Fincraft's proposal is a non-binding letter of intent, and entry into of definitive transaction documents with respect to the Proposed Transaction is subject to, among other matters, confirmatory due diligence satisfactory to Fincraft, agreement on transaction structure, the negotiation and execution of mutually acceptable definitive transaction documents, and the formal approval of the Proposed Transaction by the Board. Further, the consummation of the Proposed Transaction, even if definitive transaction documents are entered into, would be subject to customary closing conditions for transactions of this nature, including, among others, the receipt of shareholder approvals required under applicable securities laws, including Multilateral Instrument 61-101 – Protection of Minority Security Holders in Special Transactions, and court approval. Fincraft's proposal does not create any agreement, arrangement or understanding between Fincraft or other parties with respect to Tethys or the Ordinary Shares for purposes of any law, rule, regulation, agreement or otherwise, and will not until such time as definitive transaction documentation has been approved by the Board and entered into by the parties. There can be no assurance that a definitive transaction will result from the Proposed Transaction.
Depending on market, economic and industry conditions, the business and financial condition of Tethys, and other relevant factors, Fincraft may develop other plans or intentions in the future relating to Tethys.
Tethys' head office is located at 802 West Bay Road, Grand Cayman, KY1-1205, Cayman Islands.
This news release is issued under the early warning provisions of applicable Canadian securities legislation.

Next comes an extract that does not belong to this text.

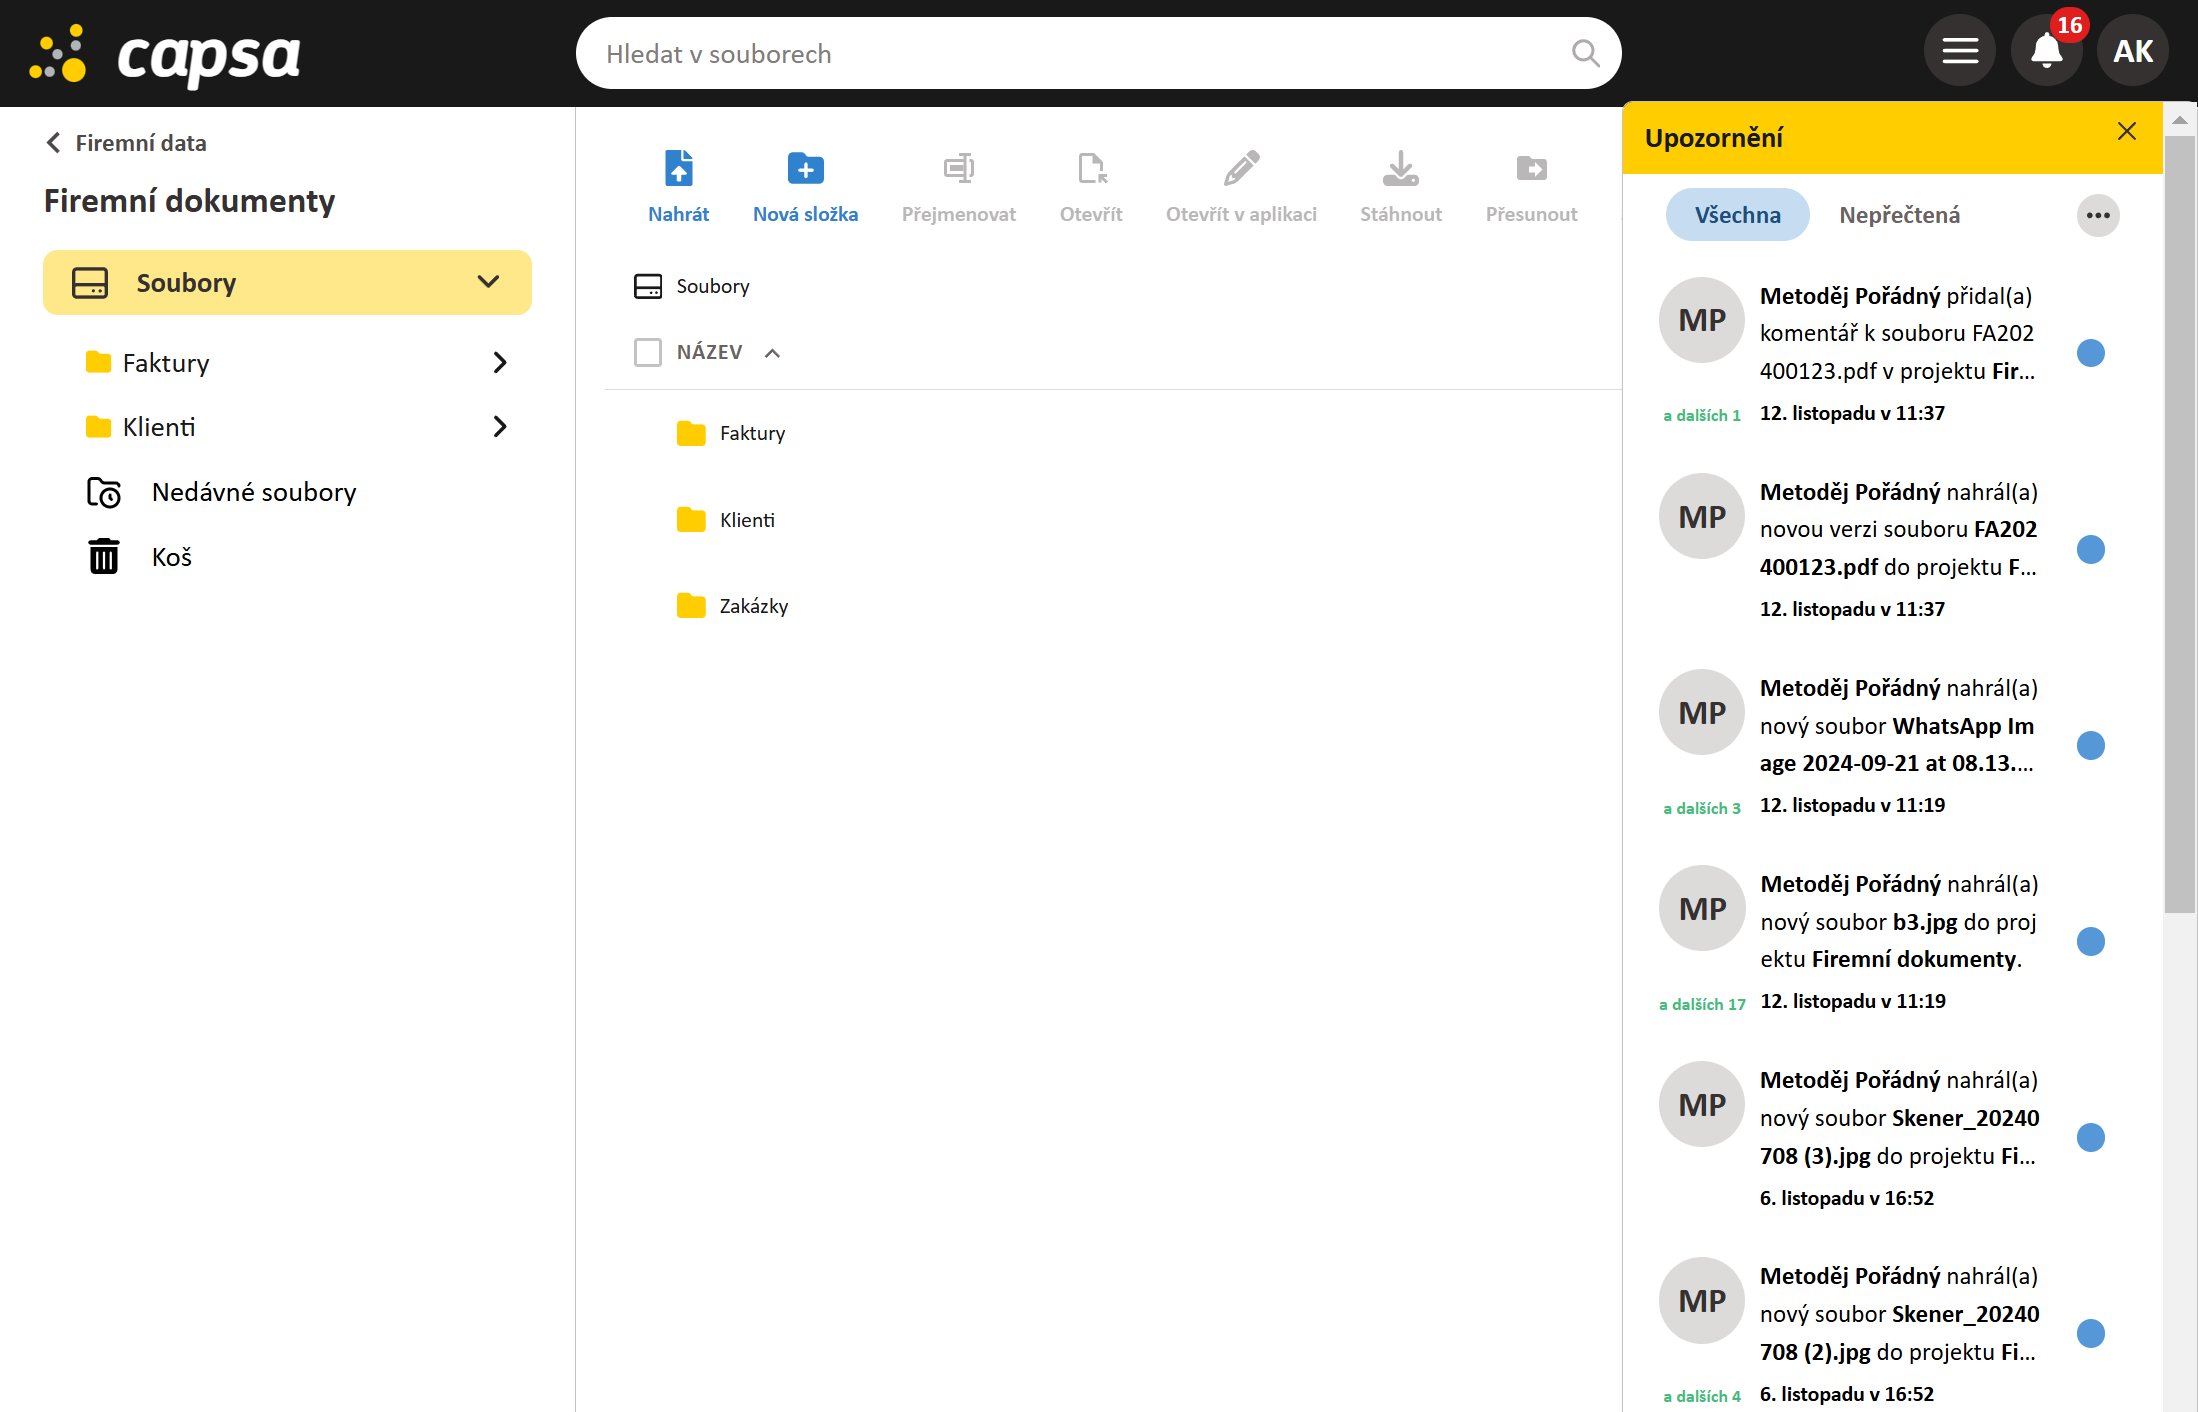
Task: Expand the Klienti folder in the sidebar
Action: pyautogui.click(x=500, y=427)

A copy of the early warning report filed in connection with the investment will be available on Tethys' profile on SEDAR+ at www.sedarplus.ca or may be obtained by contacting Timur Seilov at +7 (727) 355-0151. The information contained in this news release does not and is not meant to constitute a solicitation of a proxy within the meaning of applicable securities laws.
About Fincraft
Fincraft is a diversified holding company with extensive experience of successfully developing and operating businesses and assets in Kazakhstan, in particular in the energy and natural resources industries.
Fincraft operates in five key segments: oil & gas, mining & processing of metals, educational services, distressed asset management, and other activities.
It was established to facilitate the development of Kazakhstan's economy through the establishment of competitive production facilities, promote long-term economic growth and social stability, contribute to prosperity and progress, and ensure the preservation of a favorable environment and rational use of natural resources.
Fincraft is headquartered at Dostyk Avenue 300/26, Almaty, Kazakhstan A25D7Y.